DatE
May 18, 2021
Reading Time
10 Min.

What ancient cultures have in common with software testing

Software Engineering
Testing

By

Andreas Siegel

Photo by Nour Wageh on Unsplash

We are all familiar with pyramids. The best known are probably the pyramids that Egyptian pharaohs had built as burial sites and a reflection of the hierarchy of the social structure. However, pyramids were built independently and completely autonomously by tribes living far apart from each other. Today we know pyramids from all over the world: Egypt, Latin America, China, Greece, Rome, ... What they have in common is that they are mainly buildings with a religious and/or ceremonial character, for example as part of a funerary cult.

But what exactly does this have to do with software and the testing of software? Is it also a construct with a ceremonial or religious character? The answer to this question probably depends very much on who you ask ... Is it even a death cult? Hopefully not – our software should live!

And a completely different pyramid makes an important contribution to this: the test pyramid.

In the mythological interpretation of step pyramids, it was a huge stone staircase to heaven, the "house of eternity" for a king, which allowed him to attain immortality. Immortality sounds good, perhaps that's what we want for our software too. However, perhaps we shouldn't approach the subject like Cheops, the evil pharaoh who forced all his subordinates to help build the pyramids.

Our motivation to help build the (test) pyramid can perhaps be found in the benefits that people in Latin America derived from their pyramids: The pyramids there were the substructures of busy plateaus on which houses, palaces and temples were built. These structures were thus protected from flooding during often heavy rainfall. This protection is potentially vital.

The same can be said for tests in software development – our test pyramids. Admittedly, despite their importance, in places they are more like burial mounds, the logical architectural and structural development of which were the Egyptian pyramids. So if the tests in your project still look more like a hill than a pyramid, don't worry – you're not the first (and probably not the last) to feel this way. And there is hope. The many pyramids in Latin America were sometimes even built over several times.

Pyramid level 1: Unit tests

Photo by Xavi Cabrera on Unsplash

So let's start our consideration of the software test pyramid with small hills, of which we can build many without much effort in order to give the rest of the structure a broad base. Let's start with the unit tests. As the smallest elements of our test pyramid, they may even be its building blocks. Unit tests check a single, individual piece of code. This could be a component or function, for example. The basic rule for this piece of code is that it is the smallest testable unit for which there are only a few input values and usually a single result.

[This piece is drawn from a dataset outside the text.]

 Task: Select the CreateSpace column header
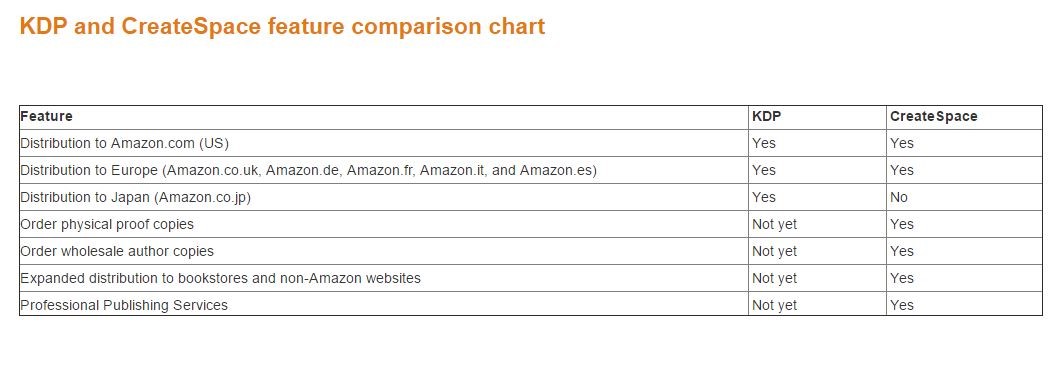pos(965,116)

Everything that is not in the scope of this single "unit" is mocked, stubbed or replaced by fake objects. The aim is to isolate the code to be tested so that clear and unambiguous input and output values are guaranteed. Ideally, such tests are written before the code to be tested even exists. Robert C. Martin ("Uncle Bob") has established three laws for such test-driven development:

  • You must not write production code until you have written a failing unit test for it.
  • The unit test must not contain more code than is necessary for the test to compile correctly and fail.
  • Only write as much production code as is necessary for the previously failing test to run successfully.

That works quickly. And you quickly have a lot of tests that are created in parallel with the development and can tell us at any time whether a change has broken something. It is therefore important to concentrate on a single aspect, a single concept or even just use one assertion in the unit tests. If a unit test fails, it should be immediately clear what exactly did not work and broke. Errors discovered quickly and easily in this way are much more difficult to uncover in later test phases.

These tests are therefore an essential part of the build process and should always be carried out frequently and regularly in order to obtain feedback quickly and regularly.

Logically, we as developers write the unit tests ourselves, for ourselves and other developers. If we had to wait for someone (a tester) to write unit tests for us first, the advantage of speed would be lost. This would be quite absurd, especially in view of the fact that significantly more test code may be created for one line of production code. At the same time, this makes it clear that it is advisable to concentrate on testing components, which also has an impact on the behavior of the software as a whole. For example, it may not make much sense to test every getter and every setter of an object. The added value of testing is much greater if we concentrate on covering all paths when making loops and decisions. We should use realistic data as input values to avoid surprises later on.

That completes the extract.